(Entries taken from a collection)
BEGIN

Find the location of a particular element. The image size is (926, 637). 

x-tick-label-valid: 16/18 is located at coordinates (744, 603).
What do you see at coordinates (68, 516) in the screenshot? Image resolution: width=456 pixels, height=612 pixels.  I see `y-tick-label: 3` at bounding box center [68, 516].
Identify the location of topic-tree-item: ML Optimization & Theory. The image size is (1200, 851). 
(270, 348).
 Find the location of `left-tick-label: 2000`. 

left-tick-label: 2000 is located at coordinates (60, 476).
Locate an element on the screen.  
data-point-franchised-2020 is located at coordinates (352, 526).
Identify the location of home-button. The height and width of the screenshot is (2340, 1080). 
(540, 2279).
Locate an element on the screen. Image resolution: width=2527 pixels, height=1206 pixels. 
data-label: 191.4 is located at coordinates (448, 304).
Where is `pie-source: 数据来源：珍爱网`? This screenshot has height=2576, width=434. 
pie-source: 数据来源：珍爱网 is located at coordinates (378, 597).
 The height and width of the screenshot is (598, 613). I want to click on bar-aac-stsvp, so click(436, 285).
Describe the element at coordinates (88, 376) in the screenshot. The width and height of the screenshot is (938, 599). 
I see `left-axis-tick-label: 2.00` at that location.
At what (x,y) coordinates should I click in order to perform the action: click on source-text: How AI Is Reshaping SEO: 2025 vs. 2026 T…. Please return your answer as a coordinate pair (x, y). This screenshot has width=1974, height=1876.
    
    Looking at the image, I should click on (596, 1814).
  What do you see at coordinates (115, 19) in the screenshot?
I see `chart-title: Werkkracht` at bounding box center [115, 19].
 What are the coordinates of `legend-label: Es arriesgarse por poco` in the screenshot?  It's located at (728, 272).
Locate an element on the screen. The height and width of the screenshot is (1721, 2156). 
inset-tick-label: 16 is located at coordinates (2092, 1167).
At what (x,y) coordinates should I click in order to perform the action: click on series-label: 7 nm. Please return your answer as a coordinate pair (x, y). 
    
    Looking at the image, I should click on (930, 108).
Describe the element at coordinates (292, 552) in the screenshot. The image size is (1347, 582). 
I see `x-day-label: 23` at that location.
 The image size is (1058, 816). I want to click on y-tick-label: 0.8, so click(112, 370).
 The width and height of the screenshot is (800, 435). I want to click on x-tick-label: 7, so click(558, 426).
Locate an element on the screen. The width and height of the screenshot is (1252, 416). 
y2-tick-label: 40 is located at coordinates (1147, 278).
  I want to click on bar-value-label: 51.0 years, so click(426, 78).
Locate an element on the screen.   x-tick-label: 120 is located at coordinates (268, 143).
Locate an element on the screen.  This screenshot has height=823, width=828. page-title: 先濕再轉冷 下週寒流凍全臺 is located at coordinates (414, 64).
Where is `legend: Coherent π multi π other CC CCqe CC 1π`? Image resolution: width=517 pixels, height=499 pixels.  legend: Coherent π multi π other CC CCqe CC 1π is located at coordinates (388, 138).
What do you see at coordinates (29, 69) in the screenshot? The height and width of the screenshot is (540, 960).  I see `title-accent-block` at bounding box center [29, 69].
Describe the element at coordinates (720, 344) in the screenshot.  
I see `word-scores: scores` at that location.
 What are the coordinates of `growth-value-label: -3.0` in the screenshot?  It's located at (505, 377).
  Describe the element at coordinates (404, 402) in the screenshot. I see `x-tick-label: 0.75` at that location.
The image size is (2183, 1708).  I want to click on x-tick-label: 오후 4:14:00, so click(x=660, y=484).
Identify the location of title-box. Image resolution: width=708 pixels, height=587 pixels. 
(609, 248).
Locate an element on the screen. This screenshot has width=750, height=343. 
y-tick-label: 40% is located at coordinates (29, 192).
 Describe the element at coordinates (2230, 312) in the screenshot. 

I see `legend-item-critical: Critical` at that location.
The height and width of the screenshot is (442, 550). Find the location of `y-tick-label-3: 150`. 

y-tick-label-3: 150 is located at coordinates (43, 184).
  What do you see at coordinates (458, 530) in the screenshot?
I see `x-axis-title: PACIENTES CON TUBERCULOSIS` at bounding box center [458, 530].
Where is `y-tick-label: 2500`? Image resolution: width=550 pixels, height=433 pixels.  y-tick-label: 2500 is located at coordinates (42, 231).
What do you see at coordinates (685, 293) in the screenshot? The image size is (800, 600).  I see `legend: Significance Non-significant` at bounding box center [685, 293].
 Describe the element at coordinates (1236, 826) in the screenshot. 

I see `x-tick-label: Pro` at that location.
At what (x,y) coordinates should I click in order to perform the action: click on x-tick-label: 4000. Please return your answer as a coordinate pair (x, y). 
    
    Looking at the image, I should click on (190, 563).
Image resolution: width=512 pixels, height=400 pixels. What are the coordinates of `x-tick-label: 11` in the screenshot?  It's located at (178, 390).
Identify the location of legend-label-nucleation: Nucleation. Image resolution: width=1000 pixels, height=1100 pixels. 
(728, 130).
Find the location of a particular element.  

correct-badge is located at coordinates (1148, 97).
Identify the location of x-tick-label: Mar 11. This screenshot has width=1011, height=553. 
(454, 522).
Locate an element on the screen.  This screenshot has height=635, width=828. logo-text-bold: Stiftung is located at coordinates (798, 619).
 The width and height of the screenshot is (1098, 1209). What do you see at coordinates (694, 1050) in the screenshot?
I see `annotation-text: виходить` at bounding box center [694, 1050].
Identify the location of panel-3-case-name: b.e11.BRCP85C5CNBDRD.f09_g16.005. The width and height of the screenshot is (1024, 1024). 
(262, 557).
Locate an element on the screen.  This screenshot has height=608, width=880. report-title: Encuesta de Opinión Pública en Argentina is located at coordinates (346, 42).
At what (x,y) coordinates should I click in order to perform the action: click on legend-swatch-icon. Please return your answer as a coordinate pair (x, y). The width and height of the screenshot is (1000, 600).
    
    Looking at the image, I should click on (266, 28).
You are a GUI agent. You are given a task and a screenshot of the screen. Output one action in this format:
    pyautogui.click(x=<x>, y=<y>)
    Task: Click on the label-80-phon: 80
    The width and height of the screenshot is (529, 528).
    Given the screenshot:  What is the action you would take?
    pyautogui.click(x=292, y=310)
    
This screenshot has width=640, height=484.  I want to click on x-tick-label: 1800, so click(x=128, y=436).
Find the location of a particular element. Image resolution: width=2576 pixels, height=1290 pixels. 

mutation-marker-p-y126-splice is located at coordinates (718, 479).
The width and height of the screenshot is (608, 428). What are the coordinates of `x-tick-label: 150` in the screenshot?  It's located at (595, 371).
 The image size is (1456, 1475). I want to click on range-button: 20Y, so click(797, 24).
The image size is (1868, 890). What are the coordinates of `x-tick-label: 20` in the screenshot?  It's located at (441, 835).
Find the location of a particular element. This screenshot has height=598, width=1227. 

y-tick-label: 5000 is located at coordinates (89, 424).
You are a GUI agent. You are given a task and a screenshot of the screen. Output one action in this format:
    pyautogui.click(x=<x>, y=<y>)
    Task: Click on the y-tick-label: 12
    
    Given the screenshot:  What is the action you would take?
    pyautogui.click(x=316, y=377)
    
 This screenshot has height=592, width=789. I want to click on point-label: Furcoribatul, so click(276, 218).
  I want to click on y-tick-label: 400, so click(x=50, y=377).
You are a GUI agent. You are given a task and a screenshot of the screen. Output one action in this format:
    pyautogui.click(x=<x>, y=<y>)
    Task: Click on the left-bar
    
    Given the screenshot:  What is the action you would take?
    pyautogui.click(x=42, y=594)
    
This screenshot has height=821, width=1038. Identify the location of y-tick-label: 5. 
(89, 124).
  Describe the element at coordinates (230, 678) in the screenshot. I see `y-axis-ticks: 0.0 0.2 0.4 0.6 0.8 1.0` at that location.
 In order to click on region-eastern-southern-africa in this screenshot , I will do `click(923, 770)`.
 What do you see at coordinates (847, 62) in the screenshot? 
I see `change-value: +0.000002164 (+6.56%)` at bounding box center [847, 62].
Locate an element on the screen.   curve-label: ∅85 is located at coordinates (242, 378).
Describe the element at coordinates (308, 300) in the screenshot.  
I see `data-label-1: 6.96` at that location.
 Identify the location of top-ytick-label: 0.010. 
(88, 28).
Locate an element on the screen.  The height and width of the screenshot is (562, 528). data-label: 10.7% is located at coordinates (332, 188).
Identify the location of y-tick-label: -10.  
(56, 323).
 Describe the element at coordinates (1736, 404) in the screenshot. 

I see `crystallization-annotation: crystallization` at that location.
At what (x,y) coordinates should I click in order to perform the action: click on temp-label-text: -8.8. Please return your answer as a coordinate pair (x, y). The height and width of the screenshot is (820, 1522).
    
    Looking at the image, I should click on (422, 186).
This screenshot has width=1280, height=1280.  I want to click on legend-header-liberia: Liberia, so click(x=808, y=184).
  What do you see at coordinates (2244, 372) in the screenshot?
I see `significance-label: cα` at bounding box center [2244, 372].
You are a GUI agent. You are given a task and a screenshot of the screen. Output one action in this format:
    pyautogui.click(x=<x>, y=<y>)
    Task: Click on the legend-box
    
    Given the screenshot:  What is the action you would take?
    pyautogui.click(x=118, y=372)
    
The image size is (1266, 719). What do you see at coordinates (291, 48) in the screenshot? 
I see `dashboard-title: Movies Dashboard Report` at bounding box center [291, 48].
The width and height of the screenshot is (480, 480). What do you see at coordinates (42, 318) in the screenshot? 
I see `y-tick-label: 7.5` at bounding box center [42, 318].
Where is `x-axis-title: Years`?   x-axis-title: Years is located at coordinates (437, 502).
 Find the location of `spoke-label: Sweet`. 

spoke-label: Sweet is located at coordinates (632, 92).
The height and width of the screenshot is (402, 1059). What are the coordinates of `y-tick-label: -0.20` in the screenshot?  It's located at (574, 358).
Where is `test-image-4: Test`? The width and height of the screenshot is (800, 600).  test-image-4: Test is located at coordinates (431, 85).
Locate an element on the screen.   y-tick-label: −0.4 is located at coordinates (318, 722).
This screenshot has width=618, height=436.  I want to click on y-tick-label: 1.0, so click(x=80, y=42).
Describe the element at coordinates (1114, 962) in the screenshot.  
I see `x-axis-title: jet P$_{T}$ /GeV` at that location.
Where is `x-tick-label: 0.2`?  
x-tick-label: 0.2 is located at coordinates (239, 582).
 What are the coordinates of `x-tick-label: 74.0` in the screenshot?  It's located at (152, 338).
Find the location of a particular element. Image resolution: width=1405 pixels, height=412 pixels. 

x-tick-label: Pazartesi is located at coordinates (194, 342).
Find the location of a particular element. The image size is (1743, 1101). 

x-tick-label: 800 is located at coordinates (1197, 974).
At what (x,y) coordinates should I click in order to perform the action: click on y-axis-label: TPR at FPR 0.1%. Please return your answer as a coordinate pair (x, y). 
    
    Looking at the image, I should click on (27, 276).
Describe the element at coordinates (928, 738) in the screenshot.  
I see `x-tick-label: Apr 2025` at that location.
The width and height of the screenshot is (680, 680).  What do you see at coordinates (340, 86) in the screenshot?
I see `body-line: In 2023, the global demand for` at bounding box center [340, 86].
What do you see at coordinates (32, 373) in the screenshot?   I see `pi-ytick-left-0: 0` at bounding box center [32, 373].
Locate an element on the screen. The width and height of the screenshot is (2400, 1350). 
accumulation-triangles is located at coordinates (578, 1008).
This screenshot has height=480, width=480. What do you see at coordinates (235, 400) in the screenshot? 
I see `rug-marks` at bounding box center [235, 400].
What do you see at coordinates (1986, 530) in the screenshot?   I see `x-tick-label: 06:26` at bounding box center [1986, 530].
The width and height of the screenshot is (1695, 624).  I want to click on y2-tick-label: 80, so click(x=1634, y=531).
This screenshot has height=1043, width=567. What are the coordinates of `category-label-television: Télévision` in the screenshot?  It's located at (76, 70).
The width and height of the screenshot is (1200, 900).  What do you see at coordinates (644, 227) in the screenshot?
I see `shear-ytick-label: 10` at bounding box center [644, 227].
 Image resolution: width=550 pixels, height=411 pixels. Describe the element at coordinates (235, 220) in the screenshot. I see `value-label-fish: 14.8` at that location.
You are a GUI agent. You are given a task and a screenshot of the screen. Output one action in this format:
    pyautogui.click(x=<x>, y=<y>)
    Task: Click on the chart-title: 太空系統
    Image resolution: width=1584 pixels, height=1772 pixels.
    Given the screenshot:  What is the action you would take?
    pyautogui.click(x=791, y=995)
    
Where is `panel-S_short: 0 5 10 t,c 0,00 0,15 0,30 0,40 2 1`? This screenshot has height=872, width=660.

END

- Directions for this task: Copy the entries above word for word, from the start of the entries through the line that contains "(270, 348).", both ends included.

- Answer to this task:
Find the location of a particular element. The image size is (926, 637). 

x-tick-label-valid: 16/18 is located at coordinates (744, 603).
What do you see at coordinates (68, 516) in the screenshot? Image resolution: width=456 pixels, height=612 pixels.  I see `y-tick-label: 3` at bounding box center [68, 516].
Identify the location of topic-tree-item: ML Optimization & Theory. The image size is (1200, 851). 
(270, 348).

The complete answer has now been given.